# Problem to solve:
Return, word for word, the stretch from the start of the material through the line containing "click(x=51, y=84)", including both ends.
— Begin Given data —
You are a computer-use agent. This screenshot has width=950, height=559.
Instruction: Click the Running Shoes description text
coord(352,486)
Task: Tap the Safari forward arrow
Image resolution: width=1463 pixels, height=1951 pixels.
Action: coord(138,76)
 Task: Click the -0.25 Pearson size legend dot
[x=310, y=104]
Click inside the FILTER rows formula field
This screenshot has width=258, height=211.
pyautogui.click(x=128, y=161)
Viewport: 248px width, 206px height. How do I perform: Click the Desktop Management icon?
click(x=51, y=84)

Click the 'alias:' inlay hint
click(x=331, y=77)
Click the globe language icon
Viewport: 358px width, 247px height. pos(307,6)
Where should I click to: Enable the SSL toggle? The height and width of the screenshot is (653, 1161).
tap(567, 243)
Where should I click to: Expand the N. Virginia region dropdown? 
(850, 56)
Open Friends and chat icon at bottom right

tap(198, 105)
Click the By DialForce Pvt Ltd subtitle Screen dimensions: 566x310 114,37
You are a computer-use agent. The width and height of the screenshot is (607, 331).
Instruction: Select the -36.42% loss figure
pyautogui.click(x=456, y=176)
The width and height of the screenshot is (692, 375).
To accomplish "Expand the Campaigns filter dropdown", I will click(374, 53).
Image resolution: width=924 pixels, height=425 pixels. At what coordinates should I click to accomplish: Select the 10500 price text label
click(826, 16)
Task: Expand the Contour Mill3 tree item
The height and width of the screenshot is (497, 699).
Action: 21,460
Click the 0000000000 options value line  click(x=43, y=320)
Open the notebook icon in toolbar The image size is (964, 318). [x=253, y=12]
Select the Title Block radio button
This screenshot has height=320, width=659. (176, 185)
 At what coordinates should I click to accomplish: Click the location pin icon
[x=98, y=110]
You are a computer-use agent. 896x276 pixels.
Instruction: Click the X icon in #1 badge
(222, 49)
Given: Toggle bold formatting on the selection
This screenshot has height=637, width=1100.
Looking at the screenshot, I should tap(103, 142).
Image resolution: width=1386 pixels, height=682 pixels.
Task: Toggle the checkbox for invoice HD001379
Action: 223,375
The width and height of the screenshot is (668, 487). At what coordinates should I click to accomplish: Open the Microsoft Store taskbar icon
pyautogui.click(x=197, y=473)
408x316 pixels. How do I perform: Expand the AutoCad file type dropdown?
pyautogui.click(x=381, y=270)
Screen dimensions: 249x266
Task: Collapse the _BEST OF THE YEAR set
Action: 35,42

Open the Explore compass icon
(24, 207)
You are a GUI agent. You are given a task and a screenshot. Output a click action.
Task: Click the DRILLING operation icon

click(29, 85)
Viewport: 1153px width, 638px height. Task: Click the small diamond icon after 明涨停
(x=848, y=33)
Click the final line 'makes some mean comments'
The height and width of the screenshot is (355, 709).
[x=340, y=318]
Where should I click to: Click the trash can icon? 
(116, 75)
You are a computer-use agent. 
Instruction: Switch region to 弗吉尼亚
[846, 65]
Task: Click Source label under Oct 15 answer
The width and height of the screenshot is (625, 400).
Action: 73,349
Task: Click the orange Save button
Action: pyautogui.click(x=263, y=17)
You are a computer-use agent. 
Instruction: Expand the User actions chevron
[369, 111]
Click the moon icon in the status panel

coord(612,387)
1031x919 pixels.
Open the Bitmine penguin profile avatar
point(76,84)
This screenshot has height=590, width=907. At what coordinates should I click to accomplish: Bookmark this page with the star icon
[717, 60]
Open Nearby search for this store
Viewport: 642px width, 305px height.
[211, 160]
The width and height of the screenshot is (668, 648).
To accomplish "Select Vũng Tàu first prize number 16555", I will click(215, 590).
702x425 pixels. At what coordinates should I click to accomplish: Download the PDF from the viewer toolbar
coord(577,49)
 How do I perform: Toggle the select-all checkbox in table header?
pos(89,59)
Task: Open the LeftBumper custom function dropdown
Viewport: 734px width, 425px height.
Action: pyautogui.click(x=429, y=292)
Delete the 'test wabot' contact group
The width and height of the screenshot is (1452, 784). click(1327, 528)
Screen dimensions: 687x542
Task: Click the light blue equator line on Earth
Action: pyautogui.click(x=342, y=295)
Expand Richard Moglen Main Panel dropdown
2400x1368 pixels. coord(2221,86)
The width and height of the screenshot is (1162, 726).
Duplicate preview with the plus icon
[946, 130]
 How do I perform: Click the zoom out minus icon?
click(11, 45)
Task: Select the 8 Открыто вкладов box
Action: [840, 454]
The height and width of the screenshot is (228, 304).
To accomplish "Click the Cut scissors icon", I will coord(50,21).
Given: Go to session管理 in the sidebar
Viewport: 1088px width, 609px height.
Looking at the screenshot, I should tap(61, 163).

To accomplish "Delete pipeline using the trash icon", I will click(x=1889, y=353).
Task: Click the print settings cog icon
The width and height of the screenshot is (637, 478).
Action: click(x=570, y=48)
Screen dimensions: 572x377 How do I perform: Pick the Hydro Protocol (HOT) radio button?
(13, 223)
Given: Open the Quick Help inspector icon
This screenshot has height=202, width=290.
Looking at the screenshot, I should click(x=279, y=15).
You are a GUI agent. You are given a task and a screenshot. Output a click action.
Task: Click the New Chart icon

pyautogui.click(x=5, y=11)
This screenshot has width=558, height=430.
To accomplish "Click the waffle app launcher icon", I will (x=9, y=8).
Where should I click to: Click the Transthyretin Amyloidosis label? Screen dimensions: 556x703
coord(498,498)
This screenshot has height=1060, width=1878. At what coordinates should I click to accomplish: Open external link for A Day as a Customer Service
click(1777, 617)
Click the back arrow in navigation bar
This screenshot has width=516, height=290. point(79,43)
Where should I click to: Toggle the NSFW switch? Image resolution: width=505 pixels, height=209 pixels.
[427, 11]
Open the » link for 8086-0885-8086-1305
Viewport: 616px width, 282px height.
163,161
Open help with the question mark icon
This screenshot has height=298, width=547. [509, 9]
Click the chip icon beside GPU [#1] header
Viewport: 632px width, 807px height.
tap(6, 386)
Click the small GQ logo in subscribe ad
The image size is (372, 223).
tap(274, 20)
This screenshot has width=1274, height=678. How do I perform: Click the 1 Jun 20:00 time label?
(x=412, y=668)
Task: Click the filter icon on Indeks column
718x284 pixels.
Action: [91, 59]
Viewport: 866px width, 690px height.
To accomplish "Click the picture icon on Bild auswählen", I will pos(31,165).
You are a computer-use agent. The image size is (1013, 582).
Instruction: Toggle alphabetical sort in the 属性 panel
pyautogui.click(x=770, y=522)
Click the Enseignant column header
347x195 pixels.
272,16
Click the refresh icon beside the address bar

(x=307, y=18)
— End Given data —
# Exercise solution:
You are a computer-use agent. This screenshot has width=950, height=559.
Instruction: Click the Running Shoes description text
coord(352,486)
Task: Tap the Safari forward arrow
Image resolution: width=1463 pixels, height=1951 pixels.
Action: coord(138,76)
 Task: Click the -0.25 Pearson size legend dot
[x=310, y=104]
Click inside the FILTER rows formula field
This screenshot has width=258, height=211.
pyautogui.click(x=128, y=161)
Viewport: 248px width, 206px height. How do I perform: Click the Desktop Management icon?
click(x=51, y=84)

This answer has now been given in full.